If different features on different scales, **scale features** to have comparable range of values.

#### 2. Compute covariance matrix
Reduce data from n-dimensions to k-dimensions

Compute “covariance matrix”: 

$\Sigma = \frac{1}{m}\sum_{i=1}^n(x^{(i)})(x^{(i)})^T$ --> $n x n$ matrix

Covariance of $x_1$ and $x_2$: do $x_1$ and $x_2$ tend to increase together?

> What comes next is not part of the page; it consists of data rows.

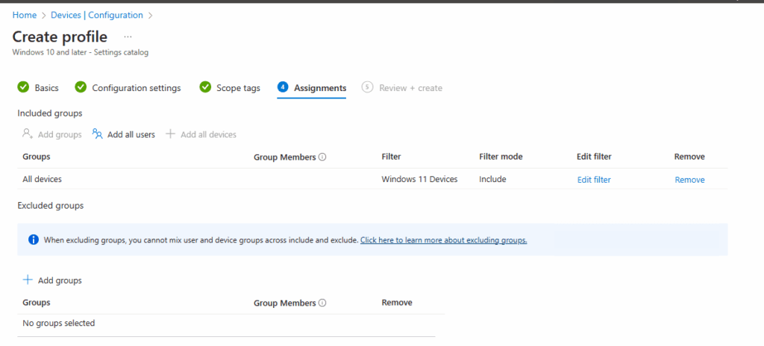
Task: Switch to the Basics step tab
Action: (x=46, y=88)
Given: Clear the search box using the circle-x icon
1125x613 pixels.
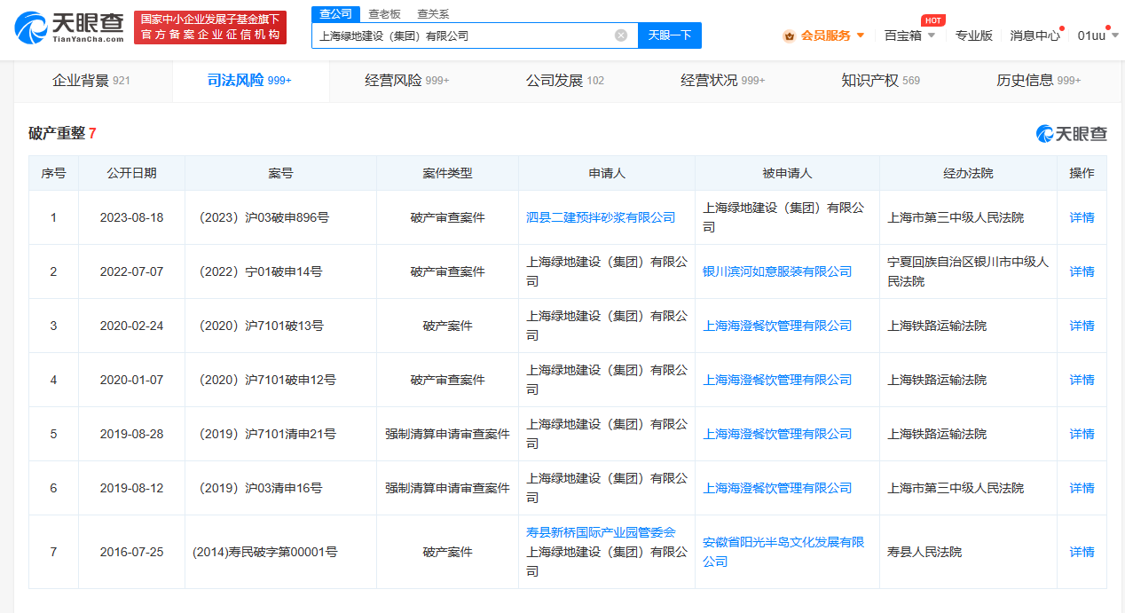Looking at the screenshot, I should click(621, 35).
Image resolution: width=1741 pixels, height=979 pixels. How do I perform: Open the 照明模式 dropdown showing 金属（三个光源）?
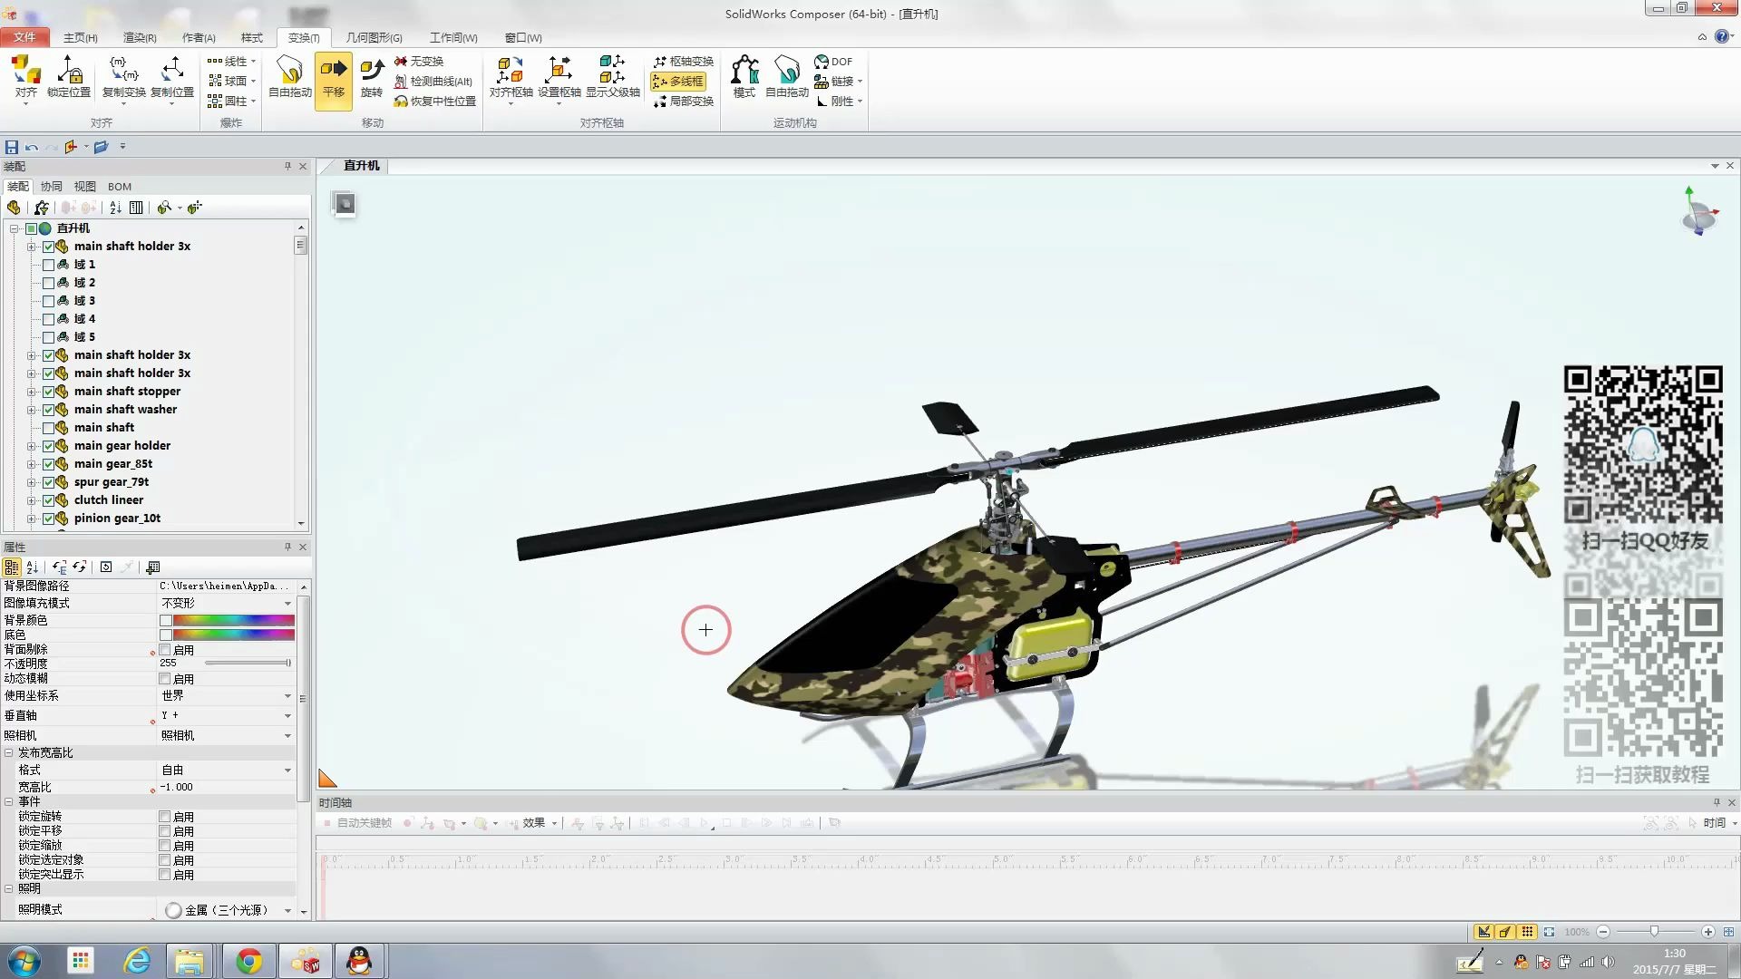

Or does $x_2$ descrease as $x_1$ increases?

Ex:
$\begin{bmatrix}
2.0 & 0.8\\
0.8 & 0.6 
\end{bmatrix}$

Eingenvectors of $\Sigma$ are vector $u$ such as $\Sigma u = \lambda u$ 

Compute eigenvectors of $\Sigma$: U, S, V] = svd(sigma)
- U: the columns of u are the eigenvectors --> U we use the k first columns of this matrix 

$U = \begin{pmatrix}
\mid & \mid & & \mid \\
u^{(1)} & u^{(2)} & \cdots & u^{(n)}\\
\mid & \mid & & \mid \\
\end{pmatrix} \in \Re^{n x n}$

$U_{reduce} = \begin{pmatrix}
\mid & \mid & & \mid \\
u^{(1)} & u^{(2)} & \cdots & u^{(k)}\\
\mid & \mid & & \mid \\
\end{pmatrix} \in \Re^{n x n}$

$z = \begin{pmatrix}
\mid & \mid & & \mid \\
u^{(1)} & u^{(2)} & \cdots & u^{(k)}\\
\mid & \mid & & \mid \\
\end{pmatrix}^T x \in \Re^k$


- S = eigenvalues



#### 3. Find eigenvectors u and eigenvalues $\lambda$
1. Find eigenvalues by solving: $det(\Sigma - \lambda I) = 0$

$det\begin{bmatrix}
2.0 & 0.8\\
0.8 & 0.6 
\end{bmatrix} = (2.0 - \lambda)(0.6 - \lambda)-0.8^2 = 0 \iff {\lambda_1, \lambda_2}= {2.36, 0.23}$

2. Find $i^{th}$ eigenvector by solvind $\Sigma u_i = \lambda_i u_i$

3. First PC: $\begin{bmatrix} 0.91 \\ 0.41 \end{bmatrix}$, Secon PC: $\begin{bmatrix} -0.41 \\ 0.91 \end{bmatrix}$

#### 4. Sort eigenvalues and pick first k eigenvectors
If we have $n$ eingenvectors $u_1, u_2, ..., u_n$, we want $k < n$.

#### 5. Project data to k eigenvectors 

### How to choose k
k = number of principal  components

* Average squared projection error: $\frac{1}{m}\sum_{i=1}^m \lVert x^{(i)} - x_{approx}^{(i)} \rVert^2$

Difference between the original data $x$ and the projected version $x_approx$. PCA tries to minimize that value.

* Total variation in the data: $\frac{1}{m}\sum_{i=1}^m \lVert x^{(i)} \rVert^2$ 

On average, how far are my training examples from the vector (from just being all zeros)

Typically, chose k to be the smallest value so that
$\frac{\frac{1}{m}\sum_{i=1}^m \lVert x^{(i)} - x_{approx}^{(i)} \rVert^2}{\frac{1}{m}\sum_{i=1}^m \lVert x^{(i)} \rVert^2} \leq 0.01$

"99% of variance is retained"

$\frac{\frac{1}{m}\sum_{i=1}^m \lVert x^{(i)} - x_{approx}^{(i)} \rVert^2}{\frac{1}{m}\sum_{i=1}^m \lVert x^{(i)} \rVert^2} = 1 - \frac{\sum_{i=1}^k S_{ii}}{\sum_{i=1}^n S_{ii}}$

### Using PCA to speed up the raining time of a learning algorithm
Supervised learning algorithm with: $(x^{(1)}, y^{(1)}), (x^{(2)}, y^{(2)}), ..., (x^{(m)}, y^{(m)})$

1. Extract inputs

$x^{(1)},  x^{(2)}, ..., x^{(m)} \in \Re^{10000}$

2. Apply PCA to inputs

$z^{(1)},  z^{(2)}, ..., z^{(m)} \in \Re^{1000}$

3. New dataset

$(z^{(1)}, y^{(1)}), (z^{(2)}, y^{(2)}), ..., (z^{(m)}, y^{(m)})$

4. Apply the algorithm

*OBS*: Mapping $x^{(i)} \to z^{(i)}$ should be defined by running PCA only on the training set.

### Bad use of PCA
* To prevent overfitting

This might work OK, but it's not a good way to address overfitting. Use **regularization** instead

* Design of ML system

Before implementing PCA, first try running whatever you want to fo with the original/raw data. Only if that doesn't work well, then implement PCA.